H&Y Magnetic ND 16/4 Stop Filter
While less versatile, the snap-on 4 stop ND has a more neutral effect on the colors and edges of the image. I preferred this over the VND option because there was no X patterning or blue tint to the image.
H&Y Quick Release Magnetic Filter Frame GND 0.9
The graduated filter has a soft transition and works well to help darken the sky. It works best on a low sun or shooting without the sun in the frame — those scenarios need a bit more stopping power.
Who Should Buy it?
Photographers with lenses that all fit within one size range of the Revoring should consider the modular system. It’s a quick and simple way to use a single circular filter instead of buying individual filters for each lens. The Revoring CPL has earned a spot in my camera bag, where it will fit with all three of my current lenses.
If the lenses in your bag don’t all fit within one Revoring, then the Revoring makes less sense. The filters are larger than the lens, which can be a bit annoying when placing the lens in a bag without removing the filter first. I wouldn’t hesitate to buy one Revoring filter, but I’m not sure I would invest in multiple sizes since that negates the system’s greatest feature.
The system is also great for photographers who want to use both circular and rectangle drop-in filters at the same time. The magnetic system is easy to layer and makes it possible to mix filters like CPLs and GNDs together.
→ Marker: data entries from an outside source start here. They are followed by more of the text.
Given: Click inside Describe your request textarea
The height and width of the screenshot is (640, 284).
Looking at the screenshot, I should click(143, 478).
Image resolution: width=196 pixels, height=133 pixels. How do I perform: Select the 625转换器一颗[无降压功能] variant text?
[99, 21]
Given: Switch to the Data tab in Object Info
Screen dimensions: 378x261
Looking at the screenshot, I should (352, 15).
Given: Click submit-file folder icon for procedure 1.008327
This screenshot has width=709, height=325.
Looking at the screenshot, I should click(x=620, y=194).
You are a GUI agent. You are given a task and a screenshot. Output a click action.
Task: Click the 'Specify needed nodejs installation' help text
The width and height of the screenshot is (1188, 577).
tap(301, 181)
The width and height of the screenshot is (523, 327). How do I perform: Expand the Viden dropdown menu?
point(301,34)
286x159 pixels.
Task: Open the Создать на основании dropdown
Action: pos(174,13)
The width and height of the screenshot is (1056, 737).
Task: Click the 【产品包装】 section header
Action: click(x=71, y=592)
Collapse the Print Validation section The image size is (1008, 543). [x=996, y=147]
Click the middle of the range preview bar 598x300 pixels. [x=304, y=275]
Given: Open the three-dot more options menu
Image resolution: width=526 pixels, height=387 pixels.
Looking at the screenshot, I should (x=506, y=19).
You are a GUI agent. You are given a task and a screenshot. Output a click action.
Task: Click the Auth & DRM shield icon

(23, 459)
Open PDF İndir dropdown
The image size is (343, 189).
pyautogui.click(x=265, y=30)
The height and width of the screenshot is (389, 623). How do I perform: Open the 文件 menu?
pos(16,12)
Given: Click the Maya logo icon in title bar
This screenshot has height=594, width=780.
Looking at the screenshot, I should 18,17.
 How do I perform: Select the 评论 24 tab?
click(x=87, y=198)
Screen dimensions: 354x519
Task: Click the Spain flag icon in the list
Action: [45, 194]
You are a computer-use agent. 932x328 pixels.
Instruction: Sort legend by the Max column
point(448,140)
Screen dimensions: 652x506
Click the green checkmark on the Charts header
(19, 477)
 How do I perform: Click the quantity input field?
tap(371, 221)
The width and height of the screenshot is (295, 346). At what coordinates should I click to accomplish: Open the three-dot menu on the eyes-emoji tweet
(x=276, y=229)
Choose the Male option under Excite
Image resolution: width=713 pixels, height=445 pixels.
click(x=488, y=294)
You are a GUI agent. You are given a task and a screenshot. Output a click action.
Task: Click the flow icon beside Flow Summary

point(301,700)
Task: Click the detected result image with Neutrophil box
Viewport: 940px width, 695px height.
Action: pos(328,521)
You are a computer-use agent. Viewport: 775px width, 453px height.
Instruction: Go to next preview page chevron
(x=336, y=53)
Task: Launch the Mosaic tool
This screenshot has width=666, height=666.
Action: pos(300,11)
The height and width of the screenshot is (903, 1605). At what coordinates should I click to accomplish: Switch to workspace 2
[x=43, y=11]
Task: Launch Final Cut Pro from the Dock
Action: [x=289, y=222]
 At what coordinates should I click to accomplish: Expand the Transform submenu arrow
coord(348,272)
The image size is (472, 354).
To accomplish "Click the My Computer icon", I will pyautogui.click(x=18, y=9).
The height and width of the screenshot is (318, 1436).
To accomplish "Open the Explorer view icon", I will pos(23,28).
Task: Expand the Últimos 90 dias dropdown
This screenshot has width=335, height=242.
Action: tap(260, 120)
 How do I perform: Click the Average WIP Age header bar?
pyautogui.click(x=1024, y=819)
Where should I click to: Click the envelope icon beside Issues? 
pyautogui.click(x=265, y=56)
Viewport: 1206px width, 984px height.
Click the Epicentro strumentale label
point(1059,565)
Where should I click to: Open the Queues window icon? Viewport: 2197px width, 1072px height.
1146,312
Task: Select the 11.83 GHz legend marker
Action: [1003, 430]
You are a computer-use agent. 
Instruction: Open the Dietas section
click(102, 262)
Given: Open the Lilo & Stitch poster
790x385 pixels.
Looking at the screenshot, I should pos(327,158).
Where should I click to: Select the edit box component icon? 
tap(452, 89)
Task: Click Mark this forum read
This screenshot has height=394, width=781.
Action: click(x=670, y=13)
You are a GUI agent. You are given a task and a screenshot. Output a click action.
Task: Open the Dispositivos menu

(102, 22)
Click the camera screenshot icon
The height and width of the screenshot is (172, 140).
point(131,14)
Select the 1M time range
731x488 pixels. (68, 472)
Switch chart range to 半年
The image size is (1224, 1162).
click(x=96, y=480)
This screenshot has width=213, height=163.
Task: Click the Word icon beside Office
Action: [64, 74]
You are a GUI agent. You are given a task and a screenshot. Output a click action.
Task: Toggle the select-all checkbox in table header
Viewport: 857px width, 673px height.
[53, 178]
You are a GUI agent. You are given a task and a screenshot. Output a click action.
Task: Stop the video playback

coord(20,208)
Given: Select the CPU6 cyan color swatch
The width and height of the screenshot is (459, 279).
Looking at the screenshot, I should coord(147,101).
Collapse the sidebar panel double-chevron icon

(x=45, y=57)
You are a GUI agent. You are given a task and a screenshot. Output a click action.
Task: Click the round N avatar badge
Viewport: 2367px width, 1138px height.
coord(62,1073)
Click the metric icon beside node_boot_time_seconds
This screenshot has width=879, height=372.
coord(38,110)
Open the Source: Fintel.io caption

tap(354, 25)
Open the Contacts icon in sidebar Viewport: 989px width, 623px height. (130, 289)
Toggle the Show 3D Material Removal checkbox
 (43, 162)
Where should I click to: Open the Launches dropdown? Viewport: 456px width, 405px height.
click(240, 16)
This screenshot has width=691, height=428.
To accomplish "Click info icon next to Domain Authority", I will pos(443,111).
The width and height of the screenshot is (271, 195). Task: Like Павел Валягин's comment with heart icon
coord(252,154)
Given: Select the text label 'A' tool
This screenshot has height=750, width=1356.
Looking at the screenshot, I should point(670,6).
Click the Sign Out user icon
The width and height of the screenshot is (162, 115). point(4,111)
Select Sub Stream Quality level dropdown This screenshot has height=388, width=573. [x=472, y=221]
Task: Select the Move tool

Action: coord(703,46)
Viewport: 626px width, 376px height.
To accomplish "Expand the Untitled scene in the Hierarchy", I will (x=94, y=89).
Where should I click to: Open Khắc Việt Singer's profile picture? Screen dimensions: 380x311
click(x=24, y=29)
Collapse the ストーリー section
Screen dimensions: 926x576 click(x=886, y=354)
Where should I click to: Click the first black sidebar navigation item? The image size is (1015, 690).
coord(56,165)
While I would buy the Revoring Swift, I would opt for the CPL, which is already available, rather than the CPL + VND. The VND has a tendency to create X patterning and color casts at the higher strengths with wide-angle lenses. Choose the CPL with the magnetic 4-stop ND filter in most scenarios. Thankfully, the Kickstarter has a build-your-own kit option where you can customize what pieces you would like.